Stan model 'RL_RW' does not contain samples

I want to use the reinforcement learning_Rescorla Wagner model to explore how subjects learn the underlying 4 hierarchies. Left[nTrials] and right[n] are stimuli with potential hierarchies presented in pairs, and the subjects are asked to select the high-hierarchy stimuli (choice[nTrials]), if correct reward=1, incorrect reward=-1. But my model keeps getting errors. as follows:

‘Stan model ‘RL_RW’ does not contain samples.’

Chain 1: Rejecting initial value:
Chain 1: Error evaluating the log probability at the initial value.
Chain 1: Exception: categorical_logit_lpmf: categorical outcome out of support is 4, but must be in the interval [1, 2] (in ‘model21585021459_RL_RW’ at line 30)

This is my stan model code

  int<lower=1>  nTrials;
  int<lower=1,upper=4> left[nTrials];
  int<lower=1,upper=4> right[nTrials];
  int<lower=1,upper=4> choice[nTrials];
  int<lower=-1,upper=1> reward[nTrials];


  real<lower=0,upper=1> alpha;
  real<lower=0,upper=3> tau;

  vector[4] V_4;
  vector[2] V_2;
  real pe_l;
  real pe_r;
  for(t in 1:nTrials){
    choice[t]~ categorical_logit(tau*V_2);

    //value update
    if((choice[t]==left[t] && reward[t]==1) || (choice[t]==right[t] && reward[t]==-1)){

V_2 is a vector with only 2 entriea, which you seem to use in a choice rule for 4 options.
You need a vector of dour values to choose among 4 options.

1 Like

But for each trial, I only present 2 option for subjects.

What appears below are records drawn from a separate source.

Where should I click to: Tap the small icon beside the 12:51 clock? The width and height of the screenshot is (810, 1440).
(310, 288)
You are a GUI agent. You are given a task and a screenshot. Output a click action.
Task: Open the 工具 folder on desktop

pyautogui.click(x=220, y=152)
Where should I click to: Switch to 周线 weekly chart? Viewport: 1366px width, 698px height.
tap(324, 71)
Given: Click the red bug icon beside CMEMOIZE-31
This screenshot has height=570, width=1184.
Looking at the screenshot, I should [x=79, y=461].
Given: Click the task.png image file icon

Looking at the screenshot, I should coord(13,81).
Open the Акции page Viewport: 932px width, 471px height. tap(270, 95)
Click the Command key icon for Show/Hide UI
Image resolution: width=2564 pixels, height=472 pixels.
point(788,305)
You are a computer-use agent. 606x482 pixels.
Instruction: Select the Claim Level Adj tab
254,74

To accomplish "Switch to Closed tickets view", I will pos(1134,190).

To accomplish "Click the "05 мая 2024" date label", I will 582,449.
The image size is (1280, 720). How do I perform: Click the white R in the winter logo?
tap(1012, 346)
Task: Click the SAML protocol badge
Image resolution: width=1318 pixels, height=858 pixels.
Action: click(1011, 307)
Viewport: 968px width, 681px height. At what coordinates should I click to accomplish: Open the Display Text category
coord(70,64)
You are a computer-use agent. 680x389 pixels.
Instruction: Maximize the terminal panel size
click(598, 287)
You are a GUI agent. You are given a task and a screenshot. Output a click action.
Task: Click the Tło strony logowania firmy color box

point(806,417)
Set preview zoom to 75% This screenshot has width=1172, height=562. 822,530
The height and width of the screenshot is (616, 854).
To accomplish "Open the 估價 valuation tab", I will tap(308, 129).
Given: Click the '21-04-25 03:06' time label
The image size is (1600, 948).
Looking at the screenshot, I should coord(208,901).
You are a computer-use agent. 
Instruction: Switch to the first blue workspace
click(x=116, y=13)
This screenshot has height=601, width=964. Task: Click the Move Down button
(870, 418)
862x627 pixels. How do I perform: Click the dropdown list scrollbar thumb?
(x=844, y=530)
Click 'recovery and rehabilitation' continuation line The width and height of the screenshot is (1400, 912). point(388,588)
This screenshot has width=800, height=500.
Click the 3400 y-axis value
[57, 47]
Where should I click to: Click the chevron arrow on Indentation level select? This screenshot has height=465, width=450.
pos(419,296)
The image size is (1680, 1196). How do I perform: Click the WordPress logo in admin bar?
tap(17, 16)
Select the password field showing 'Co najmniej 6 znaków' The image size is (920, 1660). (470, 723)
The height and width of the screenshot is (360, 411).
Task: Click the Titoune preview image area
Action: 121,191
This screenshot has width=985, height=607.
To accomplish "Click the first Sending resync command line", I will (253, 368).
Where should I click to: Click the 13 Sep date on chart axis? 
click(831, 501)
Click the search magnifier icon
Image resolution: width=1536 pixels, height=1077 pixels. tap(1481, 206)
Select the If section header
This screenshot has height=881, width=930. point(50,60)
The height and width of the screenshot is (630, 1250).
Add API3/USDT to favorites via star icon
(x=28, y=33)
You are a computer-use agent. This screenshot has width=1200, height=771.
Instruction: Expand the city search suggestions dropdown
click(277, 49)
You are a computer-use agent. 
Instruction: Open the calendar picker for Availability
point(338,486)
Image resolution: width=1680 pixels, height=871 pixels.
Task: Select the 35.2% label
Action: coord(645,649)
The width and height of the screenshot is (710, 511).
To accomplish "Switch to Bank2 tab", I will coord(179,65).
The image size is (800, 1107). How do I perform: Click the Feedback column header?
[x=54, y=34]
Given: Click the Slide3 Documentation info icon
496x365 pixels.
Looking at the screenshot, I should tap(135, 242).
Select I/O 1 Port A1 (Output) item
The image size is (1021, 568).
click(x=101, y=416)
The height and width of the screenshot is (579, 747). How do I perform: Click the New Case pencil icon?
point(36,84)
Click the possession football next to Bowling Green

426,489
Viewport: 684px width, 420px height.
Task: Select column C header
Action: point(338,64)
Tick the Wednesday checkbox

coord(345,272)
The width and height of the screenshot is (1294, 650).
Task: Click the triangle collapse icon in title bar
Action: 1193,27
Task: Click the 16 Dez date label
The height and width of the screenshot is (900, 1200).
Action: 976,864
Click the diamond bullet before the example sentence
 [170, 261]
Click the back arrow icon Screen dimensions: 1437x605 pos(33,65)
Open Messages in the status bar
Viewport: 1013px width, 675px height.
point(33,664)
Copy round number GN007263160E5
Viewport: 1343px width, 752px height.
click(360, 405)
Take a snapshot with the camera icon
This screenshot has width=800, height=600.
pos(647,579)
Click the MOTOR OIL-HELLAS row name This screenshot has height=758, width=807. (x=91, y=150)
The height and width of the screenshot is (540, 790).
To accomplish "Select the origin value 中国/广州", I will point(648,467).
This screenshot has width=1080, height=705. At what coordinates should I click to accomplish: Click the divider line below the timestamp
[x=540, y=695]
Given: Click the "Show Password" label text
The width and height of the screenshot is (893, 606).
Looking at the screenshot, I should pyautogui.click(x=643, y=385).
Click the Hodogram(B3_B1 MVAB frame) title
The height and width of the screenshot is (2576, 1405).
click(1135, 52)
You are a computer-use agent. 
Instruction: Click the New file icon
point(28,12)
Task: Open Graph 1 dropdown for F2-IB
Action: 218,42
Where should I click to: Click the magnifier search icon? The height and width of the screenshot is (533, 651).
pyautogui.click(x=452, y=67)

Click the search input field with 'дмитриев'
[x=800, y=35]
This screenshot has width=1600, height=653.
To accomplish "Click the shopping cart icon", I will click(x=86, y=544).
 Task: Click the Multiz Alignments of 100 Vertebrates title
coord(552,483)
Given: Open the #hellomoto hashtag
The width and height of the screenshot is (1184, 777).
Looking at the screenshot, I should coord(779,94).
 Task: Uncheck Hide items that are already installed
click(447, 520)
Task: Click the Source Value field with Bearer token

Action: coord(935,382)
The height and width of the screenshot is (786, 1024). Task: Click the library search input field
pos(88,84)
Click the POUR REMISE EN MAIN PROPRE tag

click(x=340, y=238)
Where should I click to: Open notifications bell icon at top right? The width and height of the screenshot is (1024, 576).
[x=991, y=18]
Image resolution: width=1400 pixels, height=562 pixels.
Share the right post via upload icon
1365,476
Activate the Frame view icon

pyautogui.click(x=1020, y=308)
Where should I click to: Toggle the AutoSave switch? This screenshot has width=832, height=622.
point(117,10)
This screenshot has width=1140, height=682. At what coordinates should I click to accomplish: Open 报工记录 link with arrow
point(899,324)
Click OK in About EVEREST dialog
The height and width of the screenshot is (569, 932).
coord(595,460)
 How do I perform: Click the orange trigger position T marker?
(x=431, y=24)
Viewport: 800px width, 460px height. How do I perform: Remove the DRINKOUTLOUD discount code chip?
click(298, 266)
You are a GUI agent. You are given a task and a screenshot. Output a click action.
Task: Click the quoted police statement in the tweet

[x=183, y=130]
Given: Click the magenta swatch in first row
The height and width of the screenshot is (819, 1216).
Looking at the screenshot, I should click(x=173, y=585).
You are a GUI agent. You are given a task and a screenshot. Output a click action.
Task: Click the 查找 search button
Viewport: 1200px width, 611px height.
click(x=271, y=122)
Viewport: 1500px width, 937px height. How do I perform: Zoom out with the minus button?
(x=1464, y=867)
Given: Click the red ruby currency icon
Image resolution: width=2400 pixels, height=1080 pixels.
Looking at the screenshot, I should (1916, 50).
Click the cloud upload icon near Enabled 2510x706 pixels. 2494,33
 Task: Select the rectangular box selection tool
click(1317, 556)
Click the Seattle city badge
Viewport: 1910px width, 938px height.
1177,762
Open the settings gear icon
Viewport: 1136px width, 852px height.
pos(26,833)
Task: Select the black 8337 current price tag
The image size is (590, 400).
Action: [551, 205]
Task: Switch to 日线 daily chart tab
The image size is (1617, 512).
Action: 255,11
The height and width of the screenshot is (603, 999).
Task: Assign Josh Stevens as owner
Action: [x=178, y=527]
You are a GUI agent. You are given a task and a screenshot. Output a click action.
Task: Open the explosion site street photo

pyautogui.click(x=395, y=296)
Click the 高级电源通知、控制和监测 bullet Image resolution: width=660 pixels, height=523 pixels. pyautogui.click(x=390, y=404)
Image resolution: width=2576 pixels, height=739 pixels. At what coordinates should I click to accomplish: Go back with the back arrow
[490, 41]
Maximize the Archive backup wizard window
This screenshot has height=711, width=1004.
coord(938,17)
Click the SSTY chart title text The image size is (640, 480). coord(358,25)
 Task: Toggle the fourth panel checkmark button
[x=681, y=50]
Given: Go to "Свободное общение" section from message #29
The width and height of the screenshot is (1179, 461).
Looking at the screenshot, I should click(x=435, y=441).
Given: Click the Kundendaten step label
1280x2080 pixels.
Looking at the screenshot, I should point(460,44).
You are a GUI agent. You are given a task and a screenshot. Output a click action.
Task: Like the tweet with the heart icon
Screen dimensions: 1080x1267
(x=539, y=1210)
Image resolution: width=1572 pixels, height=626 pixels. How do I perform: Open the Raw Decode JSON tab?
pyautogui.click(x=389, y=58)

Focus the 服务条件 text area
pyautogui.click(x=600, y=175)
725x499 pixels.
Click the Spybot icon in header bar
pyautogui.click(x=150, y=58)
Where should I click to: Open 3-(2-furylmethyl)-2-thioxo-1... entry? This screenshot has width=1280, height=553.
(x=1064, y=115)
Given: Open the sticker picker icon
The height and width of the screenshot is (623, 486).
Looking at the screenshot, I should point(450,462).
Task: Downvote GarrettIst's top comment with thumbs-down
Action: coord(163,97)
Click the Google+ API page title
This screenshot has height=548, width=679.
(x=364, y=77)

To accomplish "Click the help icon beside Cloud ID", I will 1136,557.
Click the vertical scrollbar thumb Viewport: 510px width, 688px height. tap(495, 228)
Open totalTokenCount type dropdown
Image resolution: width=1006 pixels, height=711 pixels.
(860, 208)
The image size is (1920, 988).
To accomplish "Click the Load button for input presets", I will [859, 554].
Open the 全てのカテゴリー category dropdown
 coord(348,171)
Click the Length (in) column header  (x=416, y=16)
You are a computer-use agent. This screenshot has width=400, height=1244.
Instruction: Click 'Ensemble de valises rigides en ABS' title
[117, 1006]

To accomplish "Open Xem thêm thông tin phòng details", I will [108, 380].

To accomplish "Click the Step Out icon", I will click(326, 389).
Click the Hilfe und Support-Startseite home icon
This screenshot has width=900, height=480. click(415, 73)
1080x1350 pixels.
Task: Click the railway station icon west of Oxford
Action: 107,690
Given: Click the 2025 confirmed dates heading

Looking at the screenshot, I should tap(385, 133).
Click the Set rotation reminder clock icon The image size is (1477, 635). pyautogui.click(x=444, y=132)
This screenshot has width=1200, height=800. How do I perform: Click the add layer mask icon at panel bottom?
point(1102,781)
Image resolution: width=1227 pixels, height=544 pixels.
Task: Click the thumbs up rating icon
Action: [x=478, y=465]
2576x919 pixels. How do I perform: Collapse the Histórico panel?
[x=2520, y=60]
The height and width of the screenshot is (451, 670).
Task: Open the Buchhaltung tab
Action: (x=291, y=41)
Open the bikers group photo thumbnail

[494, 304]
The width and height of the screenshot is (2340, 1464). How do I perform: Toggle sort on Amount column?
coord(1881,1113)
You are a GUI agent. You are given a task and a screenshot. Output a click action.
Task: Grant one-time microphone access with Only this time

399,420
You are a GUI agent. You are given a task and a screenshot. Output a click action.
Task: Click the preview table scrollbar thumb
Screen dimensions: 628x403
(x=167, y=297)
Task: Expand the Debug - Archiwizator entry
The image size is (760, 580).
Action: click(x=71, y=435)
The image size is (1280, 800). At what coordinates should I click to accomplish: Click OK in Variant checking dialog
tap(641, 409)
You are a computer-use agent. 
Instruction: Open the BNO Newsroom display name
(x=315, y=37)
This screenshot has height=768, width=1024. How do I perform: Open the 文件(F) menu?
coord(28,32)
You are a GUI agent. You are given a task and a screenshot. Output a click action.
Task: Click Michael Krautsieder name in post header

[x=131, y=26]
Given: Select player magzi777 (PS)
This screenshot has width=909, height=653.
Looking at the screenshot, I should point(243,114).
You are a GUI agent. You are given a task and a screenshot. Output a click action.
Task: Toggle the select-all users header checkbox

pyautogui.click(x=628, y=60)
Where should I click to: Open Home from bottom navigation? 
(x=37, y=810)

If the a choice in a particular trial is 4, but V_2 has only to values, this wont work because the probability of choosing option 4 can’t be calculated.
It should work if you rewrite the model such that in each trials V_2 has the values of the two available options and choice is always 1 for the first and 2 for the second available option

Sorry, I just started learning stan, can you please help me to modify the code directly?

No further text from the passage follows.